05:51 On arrive la veille des attaques du Hamas, le 7 octobre, et on se retrouve effectivement
05:57 à porter cette voix dans un moment où, à l'intérieur de nous, on est quand même
06:02 dans un grand moment d'effondrement intime, et donc où on se dit qu'on a une responsabilité,
06:09 encore une fois, notamment vis-à-vis des militantes qu'on a rencontrées là-bas,
06:13 de diffuser leur message, de mettre la lumière sur leur engagement.
06:17 Mais on est quand même dans un moment où, pour chacune d'entre nous, que ce soit politiquement
06:21 ou de manière intime, on est particulièrement mise à l'épreuve et ébranlée.
06:24 Donc c'est pas évident, et en même temps, on avait cette réelle nécessité, que ce
06:29 soit sur les réseaux sociaux ou ailleurs, il y a une grande violence dans les débats
06:32 depuis trois mois.
06:33 Vous êtes à la fois bisounours, traître, vous êtes un petit peu tout ça en même temps ?
06:37 C'est ça, effectivement, cette position, c'est ce qu'on dit quand on nous parle
06:39 justement de bisounours ou de déconnexion.
06:42 Nous, on l'affirme, déjà, il y a cette fausse idée qui consiste à dire que la paix
06:46 est une forme de neutralité.
06:47 Or, nous, ce qu'on affirme, c'est que la paix, c'est bien un camp en soi.

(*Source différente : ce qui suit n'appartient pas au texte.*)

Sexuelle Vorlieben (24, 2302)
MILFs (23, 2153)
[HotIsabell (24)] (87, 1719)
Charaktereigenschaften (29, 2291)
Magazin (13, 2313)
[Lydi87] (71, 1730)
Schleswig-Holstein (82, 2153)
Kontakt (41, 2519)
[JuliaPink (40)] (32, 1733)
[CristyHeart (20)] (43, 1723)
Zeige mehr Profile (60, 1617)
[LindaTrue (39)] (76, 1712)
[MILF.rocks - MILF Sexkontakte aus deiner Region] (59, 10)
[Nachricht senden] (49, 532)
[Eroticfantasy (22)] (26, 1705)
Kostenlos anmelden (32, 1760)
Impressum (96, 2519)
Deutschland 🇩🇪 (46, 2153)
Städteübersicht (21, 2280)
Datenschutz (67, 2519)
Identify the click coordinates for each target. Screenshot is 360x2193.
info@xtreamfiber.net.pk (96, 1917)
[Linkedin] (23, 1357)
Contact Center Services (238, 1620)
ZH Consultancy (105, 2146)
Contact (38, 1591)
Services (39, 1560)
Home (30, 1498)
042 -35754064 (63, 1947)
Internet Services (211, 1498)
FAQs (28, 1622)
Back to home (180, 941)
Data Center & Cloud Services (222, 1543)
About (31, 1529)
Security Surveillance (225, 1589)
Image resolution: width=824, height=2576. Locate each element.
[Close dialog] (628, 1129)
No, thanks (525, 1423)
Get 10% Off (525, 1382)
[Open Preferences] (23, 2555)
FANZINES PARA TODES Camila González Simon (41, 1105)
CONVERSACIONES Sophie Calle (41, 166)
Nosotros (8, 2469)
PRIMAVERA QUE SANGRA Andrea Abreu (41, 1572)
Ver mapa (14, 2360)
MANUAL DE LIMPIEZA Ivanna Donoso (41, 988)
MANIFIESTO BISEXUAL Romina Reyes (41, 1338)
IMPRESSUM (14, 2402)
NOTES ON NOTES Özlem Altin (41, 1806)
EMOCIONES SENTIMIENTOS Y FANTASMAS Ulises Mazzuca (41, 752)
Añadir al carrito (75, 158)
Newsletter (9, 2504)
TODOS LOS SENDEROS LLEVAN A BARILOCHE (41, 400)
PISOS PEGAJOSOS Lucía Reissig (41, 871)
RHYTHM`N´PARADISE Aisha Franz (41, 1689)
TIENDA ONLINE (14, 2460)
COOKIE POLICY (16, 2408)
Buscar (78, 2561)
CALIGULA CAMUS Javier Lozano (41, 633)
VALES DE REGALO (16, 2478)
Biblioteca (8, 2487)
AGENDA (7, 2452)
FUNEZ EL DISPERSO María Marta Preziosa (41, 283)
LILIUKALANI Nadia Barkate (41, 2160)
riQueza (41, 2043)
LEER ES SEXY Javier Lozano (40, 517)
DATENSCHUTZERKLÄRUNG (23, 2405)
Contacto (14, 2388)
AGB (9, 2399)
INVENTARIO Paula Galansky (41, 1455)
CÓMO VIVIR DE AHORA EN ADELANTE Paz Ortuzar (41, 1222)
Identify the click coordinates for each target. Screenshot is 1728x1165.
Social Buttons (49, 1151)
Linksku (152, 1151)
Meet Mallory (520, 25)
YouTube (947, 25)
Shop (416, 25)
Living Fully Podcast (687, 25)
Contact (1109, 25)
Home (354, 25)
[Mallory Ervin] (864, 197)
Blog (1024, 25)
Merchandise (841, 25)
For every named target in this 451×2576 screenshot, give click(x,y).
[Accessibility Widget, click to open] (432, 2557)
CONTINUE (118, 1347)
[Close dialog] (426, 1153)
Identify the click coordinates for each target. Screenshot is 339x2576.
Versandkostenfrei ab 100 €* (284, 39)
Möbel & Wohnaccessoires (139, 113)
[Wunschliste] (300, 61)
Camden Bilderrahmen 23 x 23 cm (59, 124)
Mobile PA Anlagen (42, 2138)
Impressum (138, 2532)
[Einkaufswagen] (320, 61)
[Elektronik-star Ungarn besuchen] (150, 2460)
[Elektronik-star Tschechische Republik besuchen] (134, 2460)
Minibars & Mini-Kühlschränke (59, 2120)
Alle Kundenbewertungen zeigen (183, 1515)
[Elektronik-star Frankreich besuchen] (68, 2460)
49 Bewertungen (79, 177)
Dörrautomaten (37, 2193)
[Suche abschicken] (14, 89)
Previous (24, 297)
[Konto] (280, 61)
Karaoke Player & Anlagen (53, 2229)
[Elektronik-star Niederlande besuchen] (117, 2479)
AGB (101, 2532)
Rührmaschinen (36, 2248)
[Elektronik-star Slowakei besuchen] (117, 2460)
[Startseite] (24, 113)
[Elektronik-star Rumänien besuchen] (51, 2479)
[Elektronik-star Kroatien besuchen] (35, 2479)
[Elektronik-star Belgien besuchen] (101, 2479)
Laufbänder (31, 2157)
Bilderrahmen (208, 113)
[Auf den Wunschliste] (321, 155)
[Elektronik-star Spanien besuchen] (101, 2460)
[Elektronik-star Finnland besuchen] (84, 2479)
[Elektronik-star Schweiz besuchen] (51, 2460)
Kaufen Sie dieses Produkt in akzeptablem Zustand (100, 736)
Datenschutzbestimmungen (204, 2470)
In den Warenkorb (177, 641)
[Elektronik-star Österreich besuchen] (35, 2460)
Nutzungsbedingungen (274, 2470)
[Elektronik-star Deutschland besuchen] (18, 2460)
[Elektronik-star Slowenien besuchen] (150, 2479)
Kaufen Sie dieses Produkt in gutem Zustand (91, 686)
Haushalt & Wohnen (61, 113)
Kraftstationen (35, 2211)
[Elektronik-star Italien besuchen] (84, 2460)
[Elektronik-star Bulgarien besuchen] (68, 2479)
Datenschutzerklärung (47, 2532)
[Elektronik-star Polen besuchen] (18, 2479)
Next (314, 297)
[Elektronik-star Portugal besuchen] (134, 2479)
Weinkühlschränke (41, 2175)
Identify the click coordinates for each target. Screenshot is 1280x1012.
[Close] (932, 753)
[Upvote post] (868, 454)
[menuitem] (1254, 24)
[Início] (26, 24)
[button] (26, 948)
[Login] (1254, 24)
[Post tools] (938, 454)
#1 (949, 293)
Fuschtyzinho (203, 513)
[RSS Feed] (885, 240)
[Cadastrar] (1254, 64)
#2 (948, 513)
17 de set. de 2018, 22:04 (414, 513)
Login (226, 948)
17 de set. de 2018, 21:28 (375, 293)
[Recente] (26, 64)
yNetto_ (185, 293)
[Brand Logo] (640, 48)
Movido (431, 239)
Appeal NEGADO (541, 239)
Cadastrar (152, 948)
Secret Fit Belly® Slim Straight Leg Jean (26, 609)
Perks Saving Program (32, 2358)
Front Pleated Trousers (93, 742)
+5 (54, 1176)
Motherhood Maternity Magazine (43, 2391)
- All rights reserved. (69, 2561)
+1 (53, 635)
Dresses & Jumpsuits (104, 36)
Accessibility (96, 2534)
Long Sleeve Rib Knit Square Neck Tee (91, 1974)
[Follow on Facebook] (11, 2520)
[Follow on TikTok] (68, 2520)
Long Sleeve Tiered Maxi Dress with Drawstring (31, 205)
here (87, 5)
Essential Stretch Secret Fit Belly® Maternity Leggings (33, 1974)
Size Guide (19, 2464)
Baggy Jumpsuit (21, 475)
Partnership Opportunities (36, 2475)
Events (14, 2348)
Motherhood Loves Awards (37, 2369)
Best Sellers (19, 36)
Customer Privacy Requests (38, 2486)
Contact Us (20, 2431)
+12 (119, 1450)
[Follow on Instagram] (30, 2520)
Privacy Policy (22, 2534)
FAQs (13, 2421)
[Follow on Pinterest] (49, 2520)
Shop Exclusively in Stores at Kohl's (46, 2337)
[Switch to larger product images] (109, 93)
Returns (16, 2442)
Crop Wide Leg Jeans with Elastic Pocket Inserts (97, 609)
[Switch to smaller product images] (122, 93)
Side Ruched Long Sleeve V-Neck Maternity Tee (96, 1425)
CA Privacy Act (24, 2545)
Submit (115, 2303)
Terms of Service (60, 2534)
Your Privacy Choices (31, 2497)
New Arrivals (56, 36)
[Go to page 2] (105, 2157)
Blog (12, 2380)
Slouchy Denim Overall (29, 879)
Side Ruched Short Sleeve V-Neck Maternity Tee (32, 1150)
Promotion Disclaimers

06:51 Et peut-être aujourd'hui, dans le contexte actuel, celui qui demande le plus de courage,
06:55 encore une fois, parce qu'on est entre tous les feux, que ça demande aussi parfois de
07:00 penser contre soi-même, d'être capable de remettre en question ses propres certitudes,
07:04 d'affronter les siens, de faire ce travail de nuance.
07:07 Ce que font d'ailleurs ces femmes israélo-palestiniennes, dans votre documentaire ?
07:11 C'est très émouvant de le voir, 2018, et maintenant aujourd'hui, en 2024, il y a aussi
07:15 quelque chose de dur, parce qu'on ne sait pas comment ça va pouvoir continuer.
07:20 Quand on parle de difficultés, on a quand même toujours à l'esprit que quand on voit
07:24 le courage dont sont capables ces femmes qui vivent ce conflit dans leur chair, qui parfois
07:27 ont vécu des deuils, on se dit que cette force nous oblige, et que nous, à l'abri
07:33 quand même des conséquences directes de ce conflit, même si on est très impacté
07:36 par tout ce qui se passe, on se doit, encore une fois, de faire preuve de responsabilité
07:42 et de porter cette autre voie qui manque aujourd'hui cruellement au débat dans notre pays.
07:46 Et pour vous, le levier absolu, c'est les femmes.
07:49 C'est une sorte d'international activiste, féministe, pacifiste que vous défendez.
07:54 A bientôt et bonne route, Anna Souline.